I am presenting this “talk” from the Web and including parts of my blog. This means I have to decide what I think I am going to say before I do or don’t say it. You know by now what I think of PDF and Powerpoint. This talk is in HTML and can be trivially XMLised robotically. It should be preservable indefinitely.
==== what I intend to cover ====
Data as well as text is now ESSENTIAL – we should stop using “full-text” as it is dangerously destructive in science. “PDF” is an extremely effective way of doing this. We need compound documents (Henry Rzepa and I have coined the term datument).
Need automated, instant, access to and re-use of millions of published digital objects. The Harnad model of self-archiving on individual web pages with copyright retained by publishers is useless for modern robotic science.
Much scientific progress is made from the experiments of others by making connections, simulations, re-interpretation. We need semantic authoring.
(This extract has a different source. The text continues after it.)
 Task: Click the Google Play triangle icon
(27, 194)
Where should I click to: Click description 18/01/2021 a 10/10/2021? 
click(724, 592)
Librarians must support the complete publication process.
Problems:
- apathy and lack of vision – scientists (especially chemists) need demonstrators before people take us seriously
- restrictive or FUDdy IPR. Enormously destructive of time and effort
- emphasis on visual rendering rather than semantic content. Insidiously dangerous
- broken economic model (anticommons)
Successes:
- Blue Obelisk – communal Open Source (home, license) and Open Data group Jmol . JFDI
- PubChem – (Wikipedia, home page) and pubmed (UKPMC should be exciting)
- SPECTRa : JISC. Collaborative project to reposit chemistry at source.
- Chemical blogosphere
Other inititiatives:
- SPARC – Open Data mailing list
What must be done
- DEVELOP TOOLS FOR AUTHORING, VERSIONING AND DISSEMINATING DATUMENTS. THESE MUST BE IN XML.
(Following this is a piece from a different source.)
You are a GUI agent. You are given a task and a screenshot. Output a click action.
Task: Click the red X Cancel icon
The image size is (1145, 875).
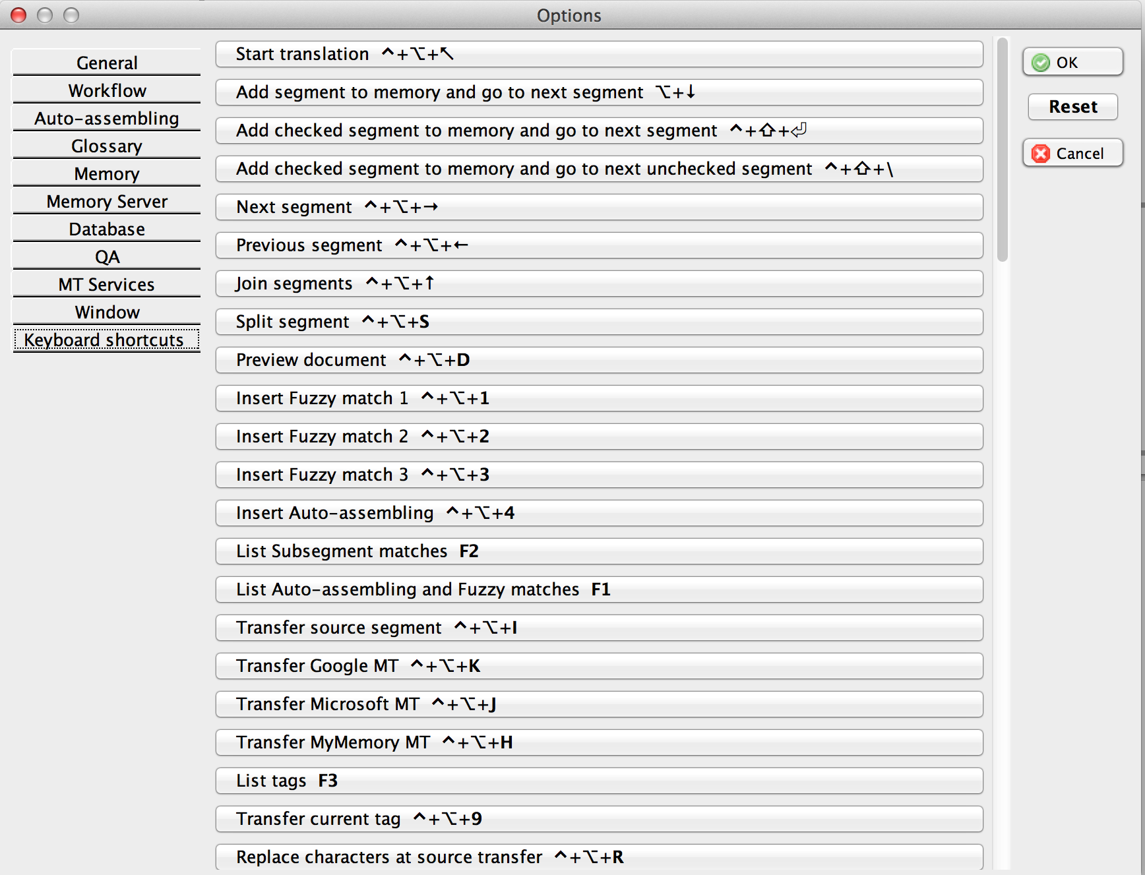[x=1041, y=154]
- INSIST THAT ALL AUTHORS’ WORKS ARE THEIR COPYRIGHT AND RE-USABLE UNDER COMMONS-LIKE LICENSE (from menu)
- INTRODUCE NEW APPROACHES TO PEER-REVIEW OF COMPLETE WORKS (WITH/WITHOUT “TEXT”). INCLUDE YOUNG PEOPLE AND SOCIAL COMPUTING
- DEVELOP AND USE LOOSELY-CONTROLLED DOMAIN-SPECIFIC VOCABULARIES (cf. microformats).
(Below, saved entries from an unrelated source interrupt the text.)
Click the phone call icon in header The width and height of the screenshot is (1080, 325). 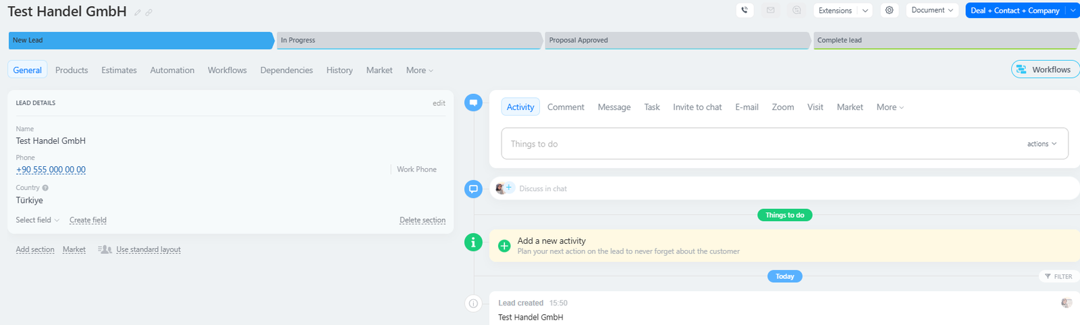(745, 10)

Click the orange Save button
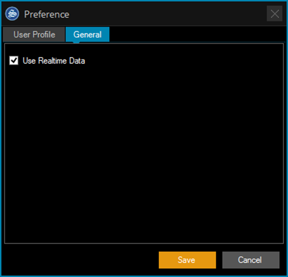(x=187, y=260)
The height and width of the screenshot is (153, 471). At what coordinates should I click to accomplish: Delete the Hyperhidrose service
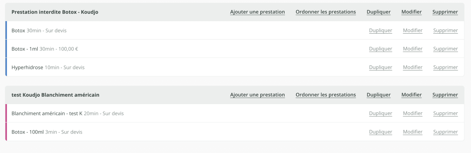pos(445,67)
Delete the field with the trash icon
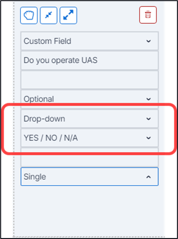178x239 pixels. coord(148,15)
- PAY PUBLISHERS FOR WHAT ADDED VALUE THEY PROVIDE, NOT WHAT VALUE THEY CONTROL. CREATE A MARKET WHERE PUBLISHERS HAVE TO COMPETE WITH OTHER WAYS OF SOLVING THE PROBLEM (Google, folksonomies, etc.)
=======Previous posts and related blogs======
Open Data – the time has come
Open Source, Open Data and the Science Commons
Is “peer-review” holding back innovation?
Beginnings
Blogging and the chemical semantic web the blogs
My data or our data?
Science Commons
Science Anticommons
Hamburger House of Horrors Horrible GIFS Hamburgers and Cows – the cognitive style of PDF
Thanks (and XML value chain)
The cost of decaying Scientific data
OSCAR – the chemical data reviewer
Linus’ Law and community peer-review
============= Live demos =========
Taverna
OSCAR1 (applet version)
OSCAR3 (local demo)
Crystallography (not yet released)
MACiE
GoogleInChI
DSpace (individual molecule)
chemstyle (needs MSIE)
===== what I actually said ====
Many thanks to William for recording all the talks and I am delighted to have this record made available. (I have not yet discussed copyright but I hope it can go in our repository 🙂
There is no “Harnad model”; but “self-archiving on individual web pages” [preferably OAI-compliant Institutional Repositories] even “with copyright retained by publishers” is perfectly sufficient for the full power of “modern robotic science”. Peter keeps conflating data-archiving with article-archiving. Though it’s always a good idea to retain copyright, there is absolutely no need for authors to re-negotiate copyright for their journal articles in order either (1) to self-archive them or (2) to give users (including robots) full use of those full-texts (harvesting, analyzing, compiling data extracted therefrom — everything but re-publishing them, which is in any case supererogatory, since they are already there, free for all, webwide!). Try the arguments for copyright retention separately for data and articles, and anything any user, human or robot, might conceivably want to do with them, and it will become transparent that those arguments are completely irrelevant to articles (if they are self-archived, free for all). For articles, all the potential uses already come with the (free online) territory, and what’s needed is to get authors to self-archive them. (Only 15% do so spontaneously, even though 94% of journals already endorse author self-archiving.) Hence this is hardly the time to give sluggish authors the wrong impression that they need to successfully retain copyright in order to self-archive. What’s needed is a self-archiving mandate to get them to do the long-overdue keystrokes, so that “modern robotic science” can at last start reaping the benefits.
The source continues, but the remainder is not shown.